A propósito do artigo publicado no jornal O Estadão com o título “Educação, um desafio olímpico”, 8/08/2016.
Cecilia M. A. Goulart/Universidade Federal Fluminense/RJ
Mudanças de peso na Educação são as que promovem novas formas críticas de viver a cidadania. Mudanças de peso são aquelas em que coletivamente as pessoas se movimentam no conhecimento de outras visões de mundo, outras compreensões de sua inserção social. Mudanças em que a história de cada um repercute na vida e história dos outros, fortalecendo a todos. Mudanças de peso na Educação são aquelas em que palavras ganham novos sentidos, escritas e lidas em novas linguagens. Aprendizagens que provocam renascimentos, novas relações e ações. Chegar ao ler e escrever “unindo pedaços de palavras”, “unindo argila e orvalho”, “tristeza e pão”, “cambão e beija-flor”. E assim unindo “a própria vida”, descobrindo “num clarão que o mundo é seu também, que o seu trabalho não é a pena paga por ser homem, mas o modo de amar – e de ajudar o mundo a ser melhor” (trechos entre aspas deste parágrafo retirados da poesia Canção para os fonemas da alegria, de Thiago de Mello, apud Freire, 1978*)

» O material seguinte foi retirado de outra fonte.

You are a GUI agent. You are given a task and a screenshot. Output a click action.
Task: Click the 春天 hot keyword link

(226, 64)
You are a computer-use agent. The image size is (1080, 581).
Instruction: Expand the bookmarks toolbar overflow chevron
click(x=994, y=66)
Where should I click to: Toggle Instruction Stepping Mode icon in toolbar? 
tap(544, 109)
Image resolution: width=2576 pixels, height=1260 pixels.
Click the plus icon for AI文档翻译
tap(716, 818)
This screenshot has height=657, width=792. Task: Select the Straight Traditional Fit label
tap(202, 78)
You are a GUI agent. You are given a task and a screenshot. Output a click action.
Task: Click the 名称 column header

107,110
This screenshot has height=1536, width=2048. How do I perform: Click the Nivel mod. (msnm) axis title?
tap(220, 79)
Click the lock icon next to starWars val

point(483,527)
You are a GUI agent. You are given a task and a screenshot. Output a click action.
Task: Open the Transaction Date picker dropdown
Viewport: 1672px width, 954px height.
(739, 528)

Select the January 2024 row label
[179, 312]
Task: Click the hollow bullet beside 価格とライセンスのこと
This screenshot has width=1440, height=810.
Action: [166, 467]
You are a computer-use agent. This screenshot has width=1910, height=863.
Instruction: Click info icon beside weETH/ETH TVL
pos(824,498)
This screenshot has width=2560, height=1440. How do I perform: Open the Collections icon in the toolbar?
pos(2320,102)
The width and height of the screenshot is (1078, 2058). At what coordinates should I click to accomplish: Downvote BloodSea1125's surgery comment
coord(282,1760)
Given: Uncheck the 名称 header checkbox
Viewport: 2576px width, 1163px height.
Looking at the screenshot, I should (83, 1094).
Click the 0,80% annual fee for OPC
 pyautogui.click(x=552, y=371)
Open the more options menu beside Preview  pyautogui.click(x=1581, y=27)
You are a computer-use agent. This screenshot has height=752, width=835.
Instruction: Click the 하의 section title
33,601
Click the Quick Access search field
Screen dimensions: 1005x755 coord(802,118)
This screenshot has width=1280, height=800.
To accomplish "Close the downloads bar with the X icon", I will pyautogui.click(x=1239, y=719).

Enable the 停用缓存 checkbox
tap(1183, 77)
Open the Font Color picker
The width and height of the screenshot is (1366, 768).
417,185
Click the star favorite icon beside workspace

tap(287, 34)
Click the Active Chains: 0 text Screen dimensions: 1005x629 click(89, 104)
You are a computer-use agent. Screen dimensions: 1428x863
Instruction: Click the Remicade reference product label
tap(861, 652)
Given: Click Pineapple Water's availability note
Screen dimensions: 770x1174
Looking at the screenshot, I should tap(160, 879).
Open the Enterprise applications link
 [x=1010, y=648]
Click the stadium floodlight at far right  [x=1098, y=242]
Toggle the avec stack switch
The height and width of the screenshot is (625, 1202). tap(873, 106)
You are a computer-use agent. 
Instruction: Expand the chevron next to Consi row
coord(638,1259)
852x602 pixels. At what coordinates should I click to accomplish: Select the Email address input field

Poderíamos rebater seus argumentos dizendo que “no ralo da câmara de horrores” deveria ser jogado seu programa Alfa&Beto, mas não entendemos a divergência assim. Entendemos que o Brasil que o senhor quer não é o mesmo que nós queremos. Entendemos que o currículo deva se constituir em norte político- pedagógico para o ensino, sem descaracterizar as diferenças formadoras da nação brasileira, nem obscurecer a sua pluralidade cultural e social. Não o imaginamos como um plano burocrata, regulador das mentes dos profissionais da Educação e dos alunos, sob o argumento da necessidade de homogeneizar o ensino no país. Entendemos, entretanto, a lógica de alguns técnicos pensando em facilitar a produção de material didático e a elaboração de provas e testes de amplo espectro. Mas dela discordamos. A sociedade é viva e movediça; as pessoas, vivas e imaginativas. As pessoas têm sido ouvidas, professores e especialistas de todas as áreas. Só não foi atrás deste trio elétrico quem já morreu. Os programas do MEC e a base nacional têm suscitado inúmeros debates, há muita controvérsia, muita ebulição. Elaborar projetos pedagógicos e colocá-los em ação são movimentos sérios e complexos. Pensar nestes movimentos na dimensão de um país como o Brasil envolve um conjunto de fatores que não são somente pedagógicos e didáticos. São fatores de amplitude social que garantam possibilidades de locomoção, alimentação, saneamento, cultura – são muitas as ramificações da boa Educação de um povo. Assustam-nos as suas muitas certezas e verdades, além de suas críticas fortes e superficiais, sem evidências de fatos (“... milhões jogados no ralo, nenhum progresso,
nenhum resultado”; “... apoio para fechar essa câmara de horrores que foi a farra dos programas do MEC”). Críticas levianas? Os programas têm autores dos quais podemos discordar; atacar com ferro e fogo tem outro nome.
A “combalida educação brasileira”, como caracterizada pelo senhor, precisa decidir suas prioridades, sim; antes, entretanto, precisa se corporificar como prioridade nacional, e não ficar ao sabor de ventos que não saem da porta do MEC, anunciando receitas promissoras para alfabetizar o país. Se o MEC lhe parece um “armazém de secos e molhados” é porque ao longo das décadas sempre se revelou uma galinha dos ovos de ouro a que interesses privados de vários tipos a acossam para obter vantagens também promissoras, economicamente - os ventos, às vezes vendavais, tufões.
Incertezas, acertos e equívocos fazem parte do processo de aprender, ensinar, formar pessoas. Não temos medo de dúvidas. A responsabilidade ética, política e profissional nos obriga, professores, gestores e formadores de professores, a definir princípios para o trabalho cotidiano e a nos capacitar permanentemente, compreendendo não somente a função social da Educação, da escola, dos conteúdos, da avaliação; compreendendo também quem são nossos alunos, como são, o que sabem, o que desejam, onde vivem e como vivem, além de muitos outros conhecimentos importantes, se considerarmos a dimensão humana da formação de professores, alunos e sociedade como um todo.
*In: Freire, P. 1978. Educação como prática da liberdade, 8a edição. RJ: Paz e Terra. O poema foi originalmente publicado em 1965.